Come riesce a controllare il flusso creativo quando suona?

Quando il flusso si incanala la musica si sviluppa da un luogo profondo. So come aiutarla a fluire, ma non riesco a spiegarlo e soprattutto non riesco a controllarlo. Posso solo arrendermi alla potenza della musica essa: ritengo che sia la soluzione migliore.

Qual è lo stato del jazz oggi, in che forma lo considera? Prima ha sottolineato la libertà anche in termini di confini e stimoli: cosa ha aggiunto alla sua vita?

Credo fermamente che suonare musica, cercando di farlo al massimo delle mie capacità, mi ha reso una persona migliore. Più si è centrati con se stessi e più è facile essere aperti a cose nuove, ad accoglierle sia dall'esterno che dall'interno, imparando di più su questo mestiere. Questo processo porta sicuramente a fare della musica più ispirata. Per me è importante non solo essere un buon musicista, ma anche un buon essere umano.

Che incoraggiamento potrebbe lasciare alla prossima generazione di jazzisti?

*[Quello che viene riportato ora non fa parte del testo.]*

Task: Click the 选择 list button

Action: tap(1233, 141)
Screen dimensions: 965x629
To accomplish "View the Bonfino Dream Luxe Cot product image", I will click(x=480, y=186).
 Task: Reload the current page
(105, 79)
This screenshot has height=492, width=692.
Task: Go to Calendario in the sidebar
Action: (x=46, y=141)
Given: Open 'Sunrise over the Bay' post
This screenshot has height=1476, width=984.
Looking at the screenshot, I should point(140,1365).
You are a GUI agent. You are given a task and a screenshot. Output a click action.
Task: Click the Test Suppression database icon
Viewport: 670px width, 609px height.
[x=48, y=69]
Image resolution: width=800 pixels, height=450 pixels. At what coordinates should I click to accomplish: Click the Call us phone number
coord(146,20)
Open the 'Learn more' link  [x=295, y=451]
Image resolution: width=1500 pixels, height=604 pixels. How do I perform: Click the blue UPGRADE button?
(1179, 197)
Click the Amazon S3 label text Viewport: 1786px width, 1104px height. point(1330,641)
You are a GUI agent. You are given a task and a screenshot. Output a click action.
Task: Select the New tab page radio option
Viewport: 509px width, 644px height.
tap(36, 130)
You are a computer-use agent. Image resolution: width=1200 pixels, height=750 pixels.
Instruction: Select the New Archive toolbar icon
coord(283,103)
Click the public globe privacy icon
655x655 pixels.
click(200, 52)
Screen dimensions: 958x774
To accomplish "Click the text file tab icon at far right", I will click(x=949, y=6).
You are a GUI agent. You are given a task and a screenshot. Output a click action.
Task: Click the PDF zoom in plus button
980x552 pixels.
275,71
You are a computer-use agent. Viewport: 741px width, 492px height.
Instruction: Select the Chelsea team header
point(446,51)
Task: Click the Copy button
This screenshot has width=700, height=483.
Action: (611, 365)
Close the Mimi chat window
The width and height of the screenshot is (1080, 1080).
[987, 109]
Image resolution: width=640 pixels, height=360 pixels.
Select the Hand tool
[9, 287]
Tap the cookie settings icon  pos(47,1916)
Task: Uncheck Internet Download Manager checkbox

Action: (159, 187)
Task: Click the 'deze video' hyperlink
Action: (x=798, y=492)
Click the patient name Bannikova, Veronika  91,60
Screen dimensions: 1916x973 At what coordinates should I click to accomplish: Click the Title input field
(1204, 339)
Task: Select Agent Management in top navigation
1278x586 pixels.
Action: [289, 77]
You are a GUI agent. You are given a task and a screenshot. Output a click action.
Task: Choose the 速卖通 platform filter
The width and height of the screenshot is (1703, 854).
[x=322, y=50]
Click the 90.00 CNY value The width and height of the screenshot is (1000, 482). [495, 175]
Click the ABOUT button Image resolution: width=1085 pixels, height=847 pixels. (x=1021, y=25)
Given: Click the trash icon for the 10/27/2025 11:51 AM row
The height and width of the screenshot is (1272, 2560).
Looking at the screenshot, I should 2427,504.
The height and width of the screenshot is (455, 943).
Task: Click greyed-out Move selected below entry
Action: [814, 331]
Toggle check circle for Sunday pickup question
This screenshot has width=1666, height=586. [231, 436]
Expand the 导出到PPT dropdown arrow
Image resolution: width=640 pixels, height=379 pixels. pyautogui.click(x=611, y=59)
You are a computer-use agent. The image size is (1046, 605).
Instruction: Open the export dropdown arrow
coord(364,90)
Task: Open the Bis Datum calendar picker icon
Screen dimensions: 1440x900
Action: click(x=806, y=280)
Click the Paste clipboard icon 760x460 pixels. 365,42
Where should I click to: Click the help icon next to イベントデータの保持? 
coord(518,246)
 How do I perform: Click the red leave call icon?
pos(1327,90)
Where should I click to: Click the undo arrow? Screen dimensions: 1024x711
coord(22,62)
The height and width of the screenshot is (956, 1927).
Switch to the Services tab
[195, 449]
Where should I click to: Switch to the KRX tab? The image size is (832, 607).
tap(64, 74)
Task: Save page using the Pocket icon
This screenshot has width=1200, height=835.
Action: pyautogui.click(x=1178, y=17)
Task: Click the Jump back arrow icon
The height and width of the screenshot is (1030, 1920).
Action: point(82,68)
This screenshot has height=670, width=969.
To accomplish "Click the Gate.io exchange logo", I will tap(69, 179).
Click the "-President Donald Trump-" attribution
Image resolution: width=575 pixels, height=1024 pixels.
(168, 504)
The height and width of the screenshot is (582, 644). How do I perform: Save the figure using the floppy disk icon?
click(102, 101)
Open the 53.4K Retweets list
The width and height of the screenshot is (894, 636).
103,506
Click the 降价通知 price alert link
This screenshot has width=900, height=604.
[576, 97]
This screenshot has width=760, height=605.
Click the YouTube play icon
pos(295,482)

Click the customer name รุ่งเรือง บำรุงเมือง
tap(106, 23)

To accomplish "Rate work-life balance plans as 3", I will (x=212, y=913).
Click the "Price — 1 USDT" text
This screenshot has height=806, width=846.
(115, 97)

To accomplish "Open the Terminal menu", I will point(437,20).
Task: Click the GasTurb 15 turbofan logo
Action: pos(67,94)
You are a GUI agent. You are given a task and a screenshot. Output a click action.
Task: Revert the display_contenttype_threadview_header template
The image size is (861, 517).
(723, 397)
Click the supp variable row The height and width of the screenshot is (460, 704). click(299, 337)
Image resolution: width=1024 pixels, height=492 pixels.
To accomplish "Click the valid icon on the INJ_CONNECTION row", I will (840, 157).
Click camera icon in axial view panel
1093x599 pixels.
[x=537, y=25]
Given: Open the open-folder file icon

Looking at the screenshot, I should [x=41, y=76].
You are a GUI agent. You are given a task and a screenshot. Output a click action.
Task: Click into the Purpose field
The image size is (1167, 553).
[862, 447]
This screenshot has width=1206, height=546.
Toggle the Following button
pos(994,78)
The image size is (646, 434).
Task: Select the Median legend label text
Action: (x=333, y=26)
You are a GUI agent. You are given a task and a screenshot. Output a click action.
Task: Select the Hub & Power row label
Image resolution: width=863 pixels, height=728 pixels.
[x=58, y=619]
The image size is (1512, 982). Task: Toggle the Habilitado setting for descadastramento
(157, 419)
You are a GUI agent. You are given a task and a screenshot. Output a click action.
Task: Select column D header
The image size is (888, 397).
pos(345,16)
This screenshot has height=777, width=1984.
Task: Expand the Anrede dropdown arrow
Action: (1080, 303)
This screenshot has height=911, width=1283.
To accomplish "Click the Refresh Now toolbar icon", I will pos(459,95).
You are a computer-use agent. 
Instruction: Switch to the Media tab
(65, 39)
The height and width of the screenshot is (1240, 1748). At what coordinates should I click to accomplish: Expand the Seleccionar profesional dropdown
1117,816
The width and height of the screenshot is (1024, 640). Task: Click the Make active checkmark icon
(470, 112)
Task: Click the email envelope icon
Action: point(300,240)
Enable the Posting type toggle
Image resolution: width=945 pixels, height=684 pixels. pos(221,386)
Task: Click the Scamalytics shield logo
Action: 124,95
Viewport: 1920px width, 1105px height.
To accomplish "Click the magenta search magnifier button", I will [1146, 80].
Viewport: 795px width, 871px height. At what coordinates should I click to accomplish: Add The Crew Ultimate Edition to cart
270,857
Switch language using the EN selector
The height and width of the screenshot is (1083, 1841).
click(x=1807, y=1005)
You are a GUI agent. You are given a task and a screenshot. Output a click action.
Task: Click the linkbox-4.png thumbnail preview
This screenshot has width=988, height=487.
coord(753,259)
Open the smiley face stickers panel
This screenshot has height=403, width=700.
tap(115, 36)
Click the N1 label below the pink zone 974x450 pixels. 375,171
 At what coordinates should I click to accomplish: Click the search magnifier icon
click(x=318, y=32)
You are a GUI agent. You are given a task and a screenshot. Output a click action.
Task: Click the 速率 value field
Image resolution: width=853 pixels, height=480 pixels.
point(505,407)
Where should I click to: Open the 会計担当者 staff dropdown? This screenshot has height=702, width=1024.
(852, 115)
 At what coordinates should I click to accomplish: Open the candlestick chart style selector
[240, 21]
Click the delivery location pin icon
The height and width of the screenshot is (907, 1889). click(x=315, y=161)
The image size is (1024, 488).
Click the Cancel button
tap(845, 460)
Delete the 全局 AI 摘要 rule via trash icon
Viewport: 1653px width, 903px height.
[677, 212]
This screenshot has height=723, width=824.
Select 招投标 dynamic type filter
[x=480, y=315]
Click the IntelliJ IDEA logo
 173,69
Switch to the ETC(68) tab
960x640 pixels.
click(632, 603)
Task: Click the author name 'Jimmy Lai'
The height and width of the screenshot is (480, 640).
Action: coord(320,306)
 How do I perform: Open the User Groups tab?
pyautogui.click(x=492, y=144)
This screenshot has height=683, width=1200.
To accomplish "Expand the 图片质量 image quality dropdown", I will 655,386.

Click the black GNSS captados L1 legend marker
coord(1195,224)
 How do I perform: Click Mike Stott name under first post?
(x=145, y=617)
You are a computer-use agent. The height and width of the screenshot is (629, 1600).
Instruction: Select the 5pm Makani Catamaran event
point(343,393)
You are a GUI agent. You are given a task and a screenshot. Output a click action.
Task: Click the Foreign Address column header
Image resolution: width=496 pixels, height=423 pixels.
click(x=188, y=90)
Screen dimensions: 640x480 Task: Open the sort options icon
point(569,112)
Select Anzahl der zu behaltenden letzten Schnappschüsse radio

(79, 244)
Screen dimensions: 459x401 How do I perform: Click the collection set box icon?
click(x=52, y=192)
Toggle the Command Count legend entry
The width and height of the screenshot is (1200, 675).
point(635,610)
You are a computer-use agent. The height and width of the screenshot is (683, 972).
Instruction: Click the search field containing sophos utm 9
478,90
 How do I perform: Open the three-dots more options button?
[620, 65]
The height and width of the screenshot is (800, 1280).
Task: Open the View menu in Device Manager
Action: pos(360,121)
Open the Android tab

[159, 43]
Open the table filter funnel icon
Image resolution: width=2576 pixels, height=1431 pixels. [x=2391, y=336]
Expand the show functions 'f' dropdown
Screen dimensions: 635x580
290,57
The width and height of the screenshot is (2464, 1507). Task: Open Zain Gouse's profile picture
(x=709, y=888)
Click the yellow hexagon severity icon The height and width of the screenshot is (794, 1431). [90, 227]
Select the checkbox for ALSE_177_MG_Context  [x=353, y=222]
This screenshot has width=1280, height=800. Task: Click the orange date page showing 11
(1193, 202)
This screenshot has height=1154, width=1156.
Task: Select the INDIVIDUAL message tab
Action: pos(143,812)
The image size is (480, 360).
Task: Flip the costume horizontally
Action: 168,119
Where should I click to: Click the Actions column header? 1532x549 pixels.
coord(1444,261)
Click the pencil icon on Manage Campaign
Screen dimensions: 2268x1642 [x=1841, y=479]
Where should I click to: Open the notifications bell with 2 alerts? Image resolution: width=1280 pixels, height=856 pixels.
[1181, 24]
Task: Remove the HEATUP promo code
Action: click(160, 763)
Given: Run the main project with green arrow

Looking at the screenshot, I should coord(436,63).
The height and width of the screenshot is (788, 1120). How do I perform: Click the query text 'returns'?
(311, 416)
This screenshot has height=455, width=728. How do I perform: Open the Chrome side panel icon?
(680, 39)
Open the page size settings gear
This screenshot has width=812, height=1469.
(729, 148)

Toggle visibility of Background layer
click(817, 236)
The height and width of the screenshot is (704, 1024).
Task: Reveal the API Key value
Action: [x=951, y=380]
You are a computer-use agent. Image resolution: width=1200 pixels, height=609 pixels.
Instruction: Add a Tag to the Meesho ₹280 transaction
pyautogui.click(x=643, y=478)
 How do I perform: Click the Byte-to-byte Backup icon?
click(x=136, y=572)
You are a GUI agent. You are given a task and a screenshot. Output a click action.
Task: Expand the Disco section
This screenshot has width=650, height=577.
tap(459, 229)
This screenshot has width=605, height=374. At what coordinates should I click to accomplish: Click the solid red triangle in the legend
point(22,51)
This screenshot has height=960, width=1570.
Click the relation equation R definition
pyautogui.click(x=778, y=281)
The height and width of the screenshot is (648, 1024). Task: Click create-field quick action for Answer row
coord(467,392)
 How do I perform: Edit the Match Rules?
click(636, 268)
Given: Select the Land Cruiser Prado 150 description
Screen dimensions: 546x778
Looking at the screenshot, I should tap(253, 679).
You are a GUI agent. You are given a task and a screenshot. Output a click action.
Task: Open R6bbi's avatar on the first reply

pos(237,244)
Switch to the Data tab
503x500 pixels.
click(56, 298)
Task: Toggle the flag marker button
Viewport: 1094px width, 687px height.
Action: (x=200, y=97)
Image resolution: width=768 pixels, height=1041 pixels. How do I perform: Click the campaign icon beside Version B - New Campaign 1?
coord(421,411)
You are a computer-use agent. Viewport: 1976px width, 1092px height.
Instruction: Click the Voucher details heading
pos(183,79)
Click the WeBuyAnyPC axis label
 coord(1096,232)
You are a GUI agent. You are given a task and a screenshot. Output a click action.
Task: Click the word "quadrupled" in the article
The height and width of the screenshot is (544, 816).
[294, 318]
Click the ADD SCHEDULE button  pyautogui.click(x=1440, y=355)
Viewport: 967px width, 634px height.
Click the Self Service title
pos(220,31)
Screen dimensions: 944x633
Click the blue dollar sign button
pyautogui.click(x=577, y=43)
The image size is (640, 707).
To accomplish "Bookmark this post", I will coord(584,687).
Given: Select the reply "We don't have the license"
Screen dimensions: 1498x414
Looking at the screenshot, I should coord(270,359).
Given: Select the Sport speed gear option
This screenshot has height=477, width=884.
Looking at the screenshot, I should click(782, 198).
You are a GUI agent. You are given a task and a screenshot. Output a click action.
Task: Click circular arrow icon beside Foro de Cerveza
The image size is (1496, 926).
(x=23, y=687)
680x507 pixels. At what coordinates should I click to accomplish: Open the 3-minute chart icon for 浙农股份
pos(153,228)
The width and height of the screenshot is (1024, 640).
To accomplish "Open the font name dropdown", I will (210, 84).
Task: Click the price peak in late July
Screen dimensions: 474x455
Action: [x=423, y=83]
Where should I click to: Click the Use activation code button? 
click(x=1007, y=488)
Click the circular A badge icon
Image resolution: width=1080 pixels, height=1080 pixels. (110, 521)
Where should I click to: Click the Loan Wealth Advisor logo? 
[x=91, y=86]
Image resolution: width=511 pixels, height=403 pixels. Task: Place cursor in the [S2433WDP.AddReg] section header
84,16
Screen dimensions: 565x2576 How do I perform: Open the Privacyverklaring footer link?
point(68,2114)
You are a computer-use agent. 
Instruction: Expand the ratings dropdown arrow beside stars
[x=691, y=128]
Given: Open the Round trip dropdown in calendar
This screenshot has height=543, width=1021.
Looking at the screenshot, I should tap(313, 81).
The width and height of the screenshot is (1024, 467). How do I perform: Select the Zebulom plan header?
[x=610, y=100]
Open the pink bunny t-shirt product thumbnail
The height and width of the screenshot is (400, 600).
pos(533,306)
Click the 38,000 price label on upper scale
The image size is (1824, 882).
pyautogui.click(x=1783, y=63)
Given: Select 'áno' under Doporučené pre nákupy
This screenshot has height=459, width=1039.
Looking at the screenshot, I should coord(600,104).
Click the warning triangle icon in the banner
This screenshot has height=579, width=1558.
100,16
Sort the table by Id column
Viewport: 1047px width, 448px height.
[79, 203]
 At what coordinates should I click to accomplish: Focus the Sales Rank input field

Di essere fedeli a se stessi, di suonare quello che si ha dentro, di lavorare sodo. Se si è sinceri con la musica allora si entra in un'altra dimensione: personalmente quando mi sento coinvolto, sia che si tratti di suonare in un concerto o di provare in studio o a casa, non sono neanche consapevole del tempo che passa, è quasi uno stato meditativo... potrebbe passare anche un'ora o due prima che ne prenda coscienza. Mi trovo sempre disponibile a vagliare collaborazioni con musicisti di tutte le età: quando si stabilisce un nuovo contatto con un musicista, quando ci si incontra, l'obiettivo è di arrivare a quel livello profondo che tutti noi ricerchiamo ed amiamo. A quel livello anche l'età sparisce e questo accade anche con musicisti ancora più grandi anagraficamente, anzi vuole sapere una cosa? Nessuno di noi si considera vecchio. E credo di sapere anche il perché. I musicisti della mia generazione, quelli a cui sono vicino come esperienza condividono un desiderio che è quello del miglioramento costante: vogliamo continuare a imparare, a suonare meglio, possibilmente in modo anche diverso, rispetto a quanto abbiamo realizzato prima. Non vedo come un musicista completo possa continuare a svilupparsi e crescere a qualsiasi età se non in questa maniera, a meno che non rimanga un appassionato studente di musica.